* [WORK ORDER] Each line of the data below from the one holding "Open the system volume icon in top bar" to the one holding "Given: Expand Website-content", inclusive, is to be reproduced exactly; no other line belongs in the answer.
►
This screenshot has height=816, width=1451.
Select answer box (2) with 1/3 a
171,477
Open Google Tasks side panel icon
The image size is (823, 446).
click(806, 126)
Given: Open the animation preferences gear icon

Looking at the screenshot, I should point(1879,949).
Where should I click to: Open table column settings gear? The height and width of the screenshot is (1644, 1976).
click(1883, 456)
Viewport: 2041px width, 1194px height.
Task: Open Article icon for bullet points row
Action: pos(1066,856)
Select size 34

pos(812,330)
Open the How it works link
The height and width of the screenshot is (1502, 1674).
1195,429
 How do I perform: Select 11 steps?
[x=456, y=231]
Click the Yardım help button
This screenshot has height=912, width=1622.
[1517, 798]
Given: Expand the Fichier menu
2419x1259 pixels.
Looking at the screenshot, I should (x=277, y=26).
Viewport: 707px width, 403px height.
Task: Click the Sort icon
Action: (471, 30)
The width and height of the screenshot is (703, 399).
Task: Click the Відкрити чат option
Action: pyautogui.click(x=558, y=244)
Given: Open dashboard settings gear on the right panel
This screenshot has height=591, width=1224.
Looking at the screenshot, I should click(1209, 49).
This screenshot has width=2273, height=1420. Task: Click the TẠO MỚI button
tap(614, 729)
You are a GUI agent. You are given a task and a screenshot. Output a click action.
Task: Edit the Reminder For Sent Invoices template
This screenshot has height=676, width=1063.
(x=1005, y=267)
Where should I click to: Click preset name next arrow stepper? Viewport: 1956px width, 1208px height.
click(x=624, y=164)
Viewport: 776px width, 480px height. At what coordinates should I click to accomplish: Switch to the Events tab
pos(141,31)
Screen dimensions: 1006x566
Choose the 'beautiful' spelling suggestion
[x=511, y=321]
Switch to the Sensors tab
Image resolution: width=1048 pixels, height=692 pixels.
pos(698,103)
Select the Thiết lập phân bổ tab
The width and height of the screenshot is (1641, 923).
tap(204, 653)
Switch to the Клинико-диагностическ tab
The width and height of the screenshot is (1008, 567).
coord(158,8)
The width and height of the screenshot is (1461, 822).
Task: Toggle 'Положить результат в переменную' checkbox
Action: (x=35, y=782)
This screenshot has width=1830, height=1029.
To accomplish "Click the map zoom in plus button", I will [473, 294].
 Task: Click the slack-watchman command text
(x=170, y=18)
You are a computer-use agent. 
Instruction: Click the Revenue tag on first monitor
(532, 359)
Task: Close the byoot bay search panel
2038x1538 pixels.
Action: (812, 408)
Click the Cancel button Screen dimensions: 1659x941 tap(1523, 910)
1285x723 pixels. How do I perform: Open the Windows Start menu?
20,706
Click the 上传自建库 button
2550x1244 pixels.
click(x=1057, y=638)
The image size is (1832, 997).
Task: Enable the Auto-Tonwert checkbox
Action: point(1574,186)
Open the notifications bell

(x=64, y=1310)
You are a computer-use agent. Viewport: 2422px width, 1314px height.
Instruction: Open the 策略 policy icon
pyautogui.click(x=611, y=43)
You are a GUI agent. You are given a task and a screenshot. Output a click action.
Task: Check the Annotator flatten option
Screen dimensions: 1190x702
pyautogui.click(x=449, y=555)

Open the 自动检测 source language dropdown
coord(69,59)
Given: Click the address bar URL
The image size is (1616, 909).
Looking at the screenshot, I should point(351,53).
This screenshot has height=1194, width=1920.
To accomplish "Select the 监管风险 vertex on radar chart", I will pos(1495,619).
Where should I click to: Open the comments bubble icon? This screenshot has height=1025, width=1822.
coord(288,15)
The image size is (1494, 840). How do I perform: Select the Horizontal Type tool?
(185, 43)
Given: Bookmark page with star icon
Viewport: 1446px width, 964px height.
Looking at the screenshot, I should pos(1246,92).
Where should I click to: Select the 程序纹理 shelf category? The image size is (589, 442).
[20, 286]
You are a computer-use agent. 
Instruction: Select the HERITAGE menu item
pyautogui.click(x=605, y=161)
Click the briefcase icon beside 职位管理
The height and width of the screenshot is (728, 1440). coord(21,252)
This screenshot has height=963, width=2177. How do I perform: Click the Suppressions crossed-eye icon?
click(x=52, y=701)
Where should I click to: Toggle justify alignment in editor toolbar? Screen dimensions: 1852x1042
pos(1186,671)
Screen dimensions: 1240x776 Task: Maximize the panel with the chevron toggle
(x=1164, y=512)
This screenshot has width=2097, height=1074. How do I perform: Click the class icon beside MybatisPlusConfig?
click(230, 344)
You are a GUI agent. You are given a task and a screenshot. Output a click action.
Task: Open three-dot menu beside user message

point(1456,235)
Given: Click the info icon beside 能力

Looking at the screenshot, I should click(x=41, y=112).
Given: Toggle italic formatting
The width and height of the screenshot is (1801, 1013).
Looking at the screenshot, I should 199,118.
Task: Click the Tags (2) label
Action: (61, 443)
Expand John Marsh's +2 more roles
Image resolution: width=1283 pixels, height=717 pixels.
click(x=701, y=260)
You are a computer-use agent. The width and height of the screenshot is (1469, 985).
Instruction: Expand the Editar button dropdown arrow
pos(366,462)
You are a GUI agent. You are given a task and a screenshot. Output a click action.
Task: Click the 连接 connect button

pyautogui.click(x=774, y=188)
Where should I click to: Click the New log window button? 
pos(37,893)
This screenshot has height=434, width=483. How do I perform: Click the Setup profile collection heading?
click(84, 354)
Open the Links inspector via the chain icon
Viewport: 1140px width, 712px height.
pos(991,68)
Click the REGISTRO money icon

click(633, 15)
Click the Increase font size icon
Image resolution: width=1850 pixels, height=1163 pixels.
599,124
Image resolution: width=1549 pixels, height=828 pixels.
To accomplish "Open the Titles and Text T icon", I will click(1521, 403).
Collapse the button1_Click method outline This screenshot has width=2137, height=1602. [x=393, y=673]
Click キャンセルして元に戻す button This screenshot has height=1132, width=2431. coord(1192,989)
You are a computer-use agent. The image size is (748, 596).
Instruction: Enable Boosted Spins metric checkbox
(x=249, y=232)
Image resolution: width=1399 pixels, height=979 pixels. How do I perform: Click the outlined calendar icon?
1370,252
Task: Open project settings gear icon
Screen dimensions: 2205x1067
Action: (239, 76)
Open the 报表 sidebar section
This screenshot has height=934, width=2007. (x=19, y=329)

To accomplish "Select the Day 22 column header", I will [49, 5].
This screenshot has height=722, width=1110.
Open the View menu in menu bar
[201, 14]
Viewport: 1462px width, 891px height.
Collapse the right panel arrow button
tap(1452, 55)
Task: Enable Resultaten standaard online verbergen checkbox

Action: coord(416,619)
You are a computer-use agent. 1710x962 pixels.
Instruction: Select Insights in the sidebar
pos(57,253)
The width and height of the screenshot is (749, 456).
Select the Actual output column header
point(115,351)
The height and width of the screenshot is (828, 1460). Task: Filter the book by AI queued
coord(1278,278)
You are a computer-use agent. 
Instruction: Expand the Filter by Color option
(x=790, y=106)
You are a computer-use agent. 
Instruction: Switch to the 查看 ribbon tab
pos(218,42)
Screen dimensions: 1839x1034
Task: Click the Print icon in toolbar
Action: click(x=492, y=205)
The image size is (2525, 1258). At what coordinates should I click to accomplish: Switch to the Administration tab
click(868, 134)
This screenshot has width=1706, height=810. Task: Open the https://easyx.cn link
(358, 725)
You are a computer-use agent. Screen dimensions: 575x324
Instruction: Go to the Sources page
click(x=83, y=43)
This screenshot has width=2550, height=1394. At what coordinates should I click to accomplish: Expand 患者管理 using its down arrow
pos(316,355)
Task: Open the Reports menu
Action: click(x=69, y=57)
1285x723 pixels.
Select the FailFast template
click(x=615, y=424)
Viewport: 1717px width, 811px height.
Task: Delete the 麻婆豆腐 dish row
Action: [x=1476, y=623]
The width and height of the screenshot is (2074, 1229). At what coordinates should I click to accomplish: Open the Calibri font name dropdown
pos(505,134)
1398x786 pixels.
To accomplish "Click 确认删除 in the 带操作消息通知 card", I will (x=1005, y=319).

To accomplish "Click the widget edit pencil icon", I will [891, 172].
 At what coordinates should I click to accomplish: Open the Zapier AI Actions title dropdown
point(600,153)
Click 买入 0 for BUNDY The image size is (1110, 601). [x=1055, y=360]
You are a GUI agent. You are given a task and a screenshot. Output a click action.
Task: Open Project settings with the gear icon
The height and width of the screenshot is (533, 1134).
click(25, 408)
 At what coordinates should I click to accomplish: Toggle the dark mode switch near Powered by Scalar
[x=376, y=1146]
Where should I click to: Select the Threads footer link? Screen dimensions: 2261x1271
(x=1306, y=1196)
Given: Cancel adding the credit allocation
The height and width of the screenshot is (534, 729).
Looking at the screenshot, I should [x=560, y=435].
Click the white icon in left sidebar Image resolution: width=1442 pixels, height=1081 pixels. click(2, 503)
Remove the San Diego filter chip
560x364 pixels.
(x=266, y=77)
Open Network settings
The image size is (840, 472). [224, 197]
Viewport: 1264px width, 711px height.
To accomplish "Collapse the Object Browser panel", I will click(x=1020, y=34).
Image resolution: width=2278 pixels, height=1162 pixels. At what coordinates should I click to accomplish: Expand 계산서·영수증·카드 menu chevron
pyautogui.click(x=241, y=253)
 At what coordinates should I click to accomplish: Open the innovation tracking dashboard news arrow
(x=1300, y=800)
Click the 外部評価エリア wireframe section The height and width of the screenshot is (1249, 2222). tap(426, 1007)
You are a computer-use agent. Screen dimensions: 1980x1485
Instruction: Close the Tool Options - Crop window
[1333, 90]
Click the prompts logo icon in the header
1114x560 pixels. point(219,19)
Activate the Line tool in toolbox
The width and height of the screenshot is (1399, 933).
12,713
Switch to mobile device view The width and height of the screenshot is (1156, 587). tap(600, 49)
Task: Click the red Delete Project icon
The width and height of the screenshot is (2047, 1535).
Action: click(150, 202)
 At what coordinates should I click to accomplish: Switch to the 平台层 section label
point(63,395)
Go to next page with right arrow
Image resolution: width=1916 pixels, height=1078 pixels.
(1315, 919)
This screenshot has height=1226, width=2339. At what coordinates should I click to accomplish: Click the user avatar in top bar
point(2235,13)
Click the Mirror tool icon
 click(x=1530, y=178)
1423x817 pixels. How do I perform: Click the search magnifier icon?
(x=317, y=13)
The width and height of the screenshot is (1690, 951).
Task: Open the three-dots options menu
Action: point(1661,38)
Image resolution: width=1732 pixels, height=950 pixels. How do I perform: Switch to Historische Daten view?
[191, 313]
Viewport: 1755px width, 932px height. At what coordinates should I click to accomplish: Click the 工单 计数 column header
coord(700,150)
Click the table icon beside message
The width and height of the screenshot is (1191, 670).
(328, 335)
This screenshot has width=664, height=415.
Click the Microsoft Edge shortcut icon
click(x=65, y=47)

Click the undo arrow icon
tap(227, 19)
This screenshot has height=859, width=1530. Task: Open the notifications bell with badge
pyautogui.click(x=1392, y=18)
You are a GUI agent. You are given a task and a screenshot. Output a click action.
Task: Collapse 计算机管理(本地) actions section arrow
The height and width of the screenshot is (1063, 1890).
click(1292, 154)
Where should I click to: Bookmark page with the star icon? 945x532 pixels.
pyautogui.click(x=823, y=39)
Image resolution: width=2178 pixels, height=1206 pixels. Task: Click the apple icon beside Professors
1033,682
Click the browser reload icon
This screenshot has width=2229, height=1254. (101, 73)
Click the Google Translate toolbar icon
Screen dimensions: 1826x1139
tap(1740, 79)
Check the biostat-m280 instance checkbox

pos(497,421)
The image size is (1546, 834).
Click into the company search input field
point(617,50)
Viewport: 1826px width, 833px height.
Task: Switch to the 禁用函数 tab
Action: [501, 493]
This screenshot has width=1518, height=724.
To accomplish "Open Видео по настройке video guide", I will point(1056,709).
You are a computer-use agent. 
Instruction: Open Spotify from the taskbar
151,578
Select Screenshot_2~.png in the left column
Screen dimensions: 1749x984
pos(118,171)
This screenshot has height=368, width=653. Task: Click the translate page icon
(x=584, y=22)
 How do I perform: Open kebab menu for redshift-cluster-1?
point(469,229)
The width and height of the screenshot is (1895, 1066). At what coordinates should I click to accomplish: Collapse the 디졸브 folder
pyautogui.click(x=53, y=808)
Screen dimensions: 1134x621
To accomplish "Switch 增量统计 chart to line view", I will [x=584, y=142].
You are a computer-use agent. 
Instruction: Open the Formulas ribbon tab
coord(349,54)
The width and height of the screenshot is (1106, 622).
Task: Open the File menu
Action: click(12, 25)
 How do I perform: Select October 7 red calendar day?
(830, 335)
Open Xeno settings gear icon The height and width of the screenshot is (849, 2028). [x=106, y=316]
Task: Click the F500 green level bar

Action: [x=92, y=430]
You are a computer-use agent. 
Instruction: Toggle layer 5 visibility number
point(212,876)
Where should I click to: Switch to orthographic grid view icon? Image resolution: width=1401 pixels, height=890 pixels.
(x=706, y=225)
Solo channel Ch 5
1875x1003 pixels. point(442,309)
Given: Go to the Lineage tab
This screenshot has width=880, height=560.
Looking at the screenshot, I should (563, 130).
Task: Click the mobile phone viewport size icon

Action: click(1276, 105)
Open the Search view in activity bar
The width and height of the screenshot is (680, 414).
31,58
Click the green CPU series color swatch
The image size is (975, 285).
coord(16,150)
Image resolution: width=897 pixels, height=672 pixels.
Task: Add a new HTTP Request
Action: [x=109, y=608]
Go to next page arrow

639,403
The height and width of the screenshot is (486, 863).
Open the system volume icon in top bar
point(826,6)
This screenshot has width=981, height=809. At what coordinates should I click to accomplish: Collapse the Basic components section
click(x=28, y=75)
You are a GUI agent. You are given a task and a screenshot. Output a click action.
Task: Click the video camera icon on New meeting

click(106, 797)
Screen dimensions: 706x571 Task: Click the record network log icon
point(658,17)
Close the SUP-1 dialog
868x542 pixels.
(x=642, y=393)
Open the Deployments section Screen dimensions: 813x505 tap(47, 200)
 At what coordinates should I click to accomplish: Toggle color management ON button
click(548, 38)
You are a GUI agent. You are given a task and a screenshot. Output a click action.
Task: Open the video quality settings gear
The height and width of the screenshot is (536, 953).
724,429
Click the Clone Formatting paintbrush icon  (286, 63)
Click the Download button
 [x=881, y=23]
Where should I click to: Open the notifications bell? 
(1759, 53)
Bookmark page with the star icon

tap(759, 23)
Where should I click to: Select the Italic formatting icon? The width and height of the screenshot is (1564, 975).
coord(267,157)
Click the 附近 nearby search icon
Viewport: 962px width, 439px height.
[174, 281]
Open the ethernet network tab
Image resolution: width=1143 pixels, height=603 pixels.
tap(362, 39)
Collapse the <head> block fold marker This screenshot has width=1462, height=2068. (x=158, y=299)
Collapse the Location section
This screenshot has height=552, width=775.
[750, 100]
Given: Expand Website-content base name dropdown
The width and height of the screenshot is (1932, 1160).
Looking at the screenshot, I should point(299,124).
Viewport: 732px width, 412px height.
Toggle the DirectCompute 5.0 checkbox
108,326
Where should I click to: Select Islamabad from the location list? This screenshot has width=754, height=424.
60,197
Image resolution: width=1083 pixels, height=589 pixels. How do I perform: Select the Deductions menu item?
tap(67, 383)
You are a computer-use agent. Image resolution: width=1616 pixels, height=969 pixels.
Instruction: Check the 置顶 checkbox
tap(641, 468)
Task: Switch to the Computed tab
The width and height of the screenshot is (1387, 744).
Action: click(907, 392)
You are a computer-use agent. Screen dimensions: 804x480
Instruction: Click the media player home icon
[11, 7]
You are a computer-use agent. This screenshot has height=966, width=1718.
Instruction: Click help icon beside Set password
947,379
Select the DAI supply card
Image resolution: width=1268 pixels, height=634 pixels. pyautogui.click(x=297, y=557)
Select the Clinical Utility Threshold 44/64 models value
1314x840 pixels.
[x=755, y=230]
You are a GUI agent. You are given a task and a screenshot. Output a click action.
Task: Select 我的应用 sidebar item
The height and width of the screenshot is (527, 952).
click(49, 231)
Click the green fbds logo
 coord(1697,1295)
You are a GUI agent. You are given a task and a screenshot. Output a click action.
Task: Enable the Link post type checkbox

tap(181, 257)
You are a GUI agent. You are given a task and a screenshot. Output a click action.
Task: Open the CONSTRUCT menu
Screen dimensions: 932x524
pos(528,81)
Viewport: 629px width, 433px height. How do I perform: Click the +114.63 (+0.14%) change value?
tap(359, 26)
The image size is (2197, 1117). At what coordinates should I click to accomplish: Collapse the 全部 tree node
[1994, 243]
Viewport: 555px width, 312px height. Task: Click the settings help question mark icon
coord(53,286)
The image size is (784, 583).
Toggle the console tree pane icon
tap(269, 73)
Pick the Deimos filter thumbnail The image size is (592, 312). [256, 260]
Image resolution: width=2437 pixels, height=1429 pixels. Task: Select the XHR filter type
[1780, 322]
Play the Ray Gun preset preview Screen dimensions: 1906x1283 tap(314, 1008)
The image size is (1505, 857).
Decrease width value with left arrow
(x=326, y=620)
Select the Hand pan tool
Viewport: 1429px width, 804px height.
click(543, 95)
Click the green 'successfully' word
◄
* [REPLY]
Open the system volume icon in top bar
point(826,6)
This screenshot has width=981, height=809. At what coordinates should I click to accomplish: Collapse the Basic components section
click(x=28, y=75)
You are a GUI agent. You are given a task and a screenshot. Output a click action.
Task: Click the video camera icon on New meeting

click(106, 797)
Screen dimensions: 706x571 Task: Click the record network log icon
point(658,17)
Close the SUP-1 dialog
868x542 pixels.
(x=642, y=393)
Open the Deployments section Screen dimensions: 813x505 tap(47, 200)
 At what coordinates should I click to accomplish: Toggle color management ON button
click(548, 38)
You are a GUI agent. You are given a task and a screenshot. Output a click action.
Task: Open the video quality settings gear
The height and width of the screenshot is (536, 953).
724,429
Click the Clone Formatting paintbrush icon  (286, 63)
Click the Download button
 [x=881, y=23]
Where should I click to: Open the notifications bell? 
(1759, 53)
Bookmark page with the star icon

tap(759, 23)
Where should I click to: Select the Italic formatting icon? The width and height of the screenshot is (1564, 975).
coord(267,157)
Click the 附近 nearby search icon
Viewport: 962px width, 439px height.
[174, 281]
Open the ethernet network tab
Image resolution: width=1143 pixels, height=603 pixels.
tap(362, 39)
Collapse the <head> block fold marker This screenshot has width=1462, height=2068. (x=158, y=299)
Collapse the Location section
This screenshot has height=552, width=775.
[750, 100]
Given: Expand Website-content base name dropdown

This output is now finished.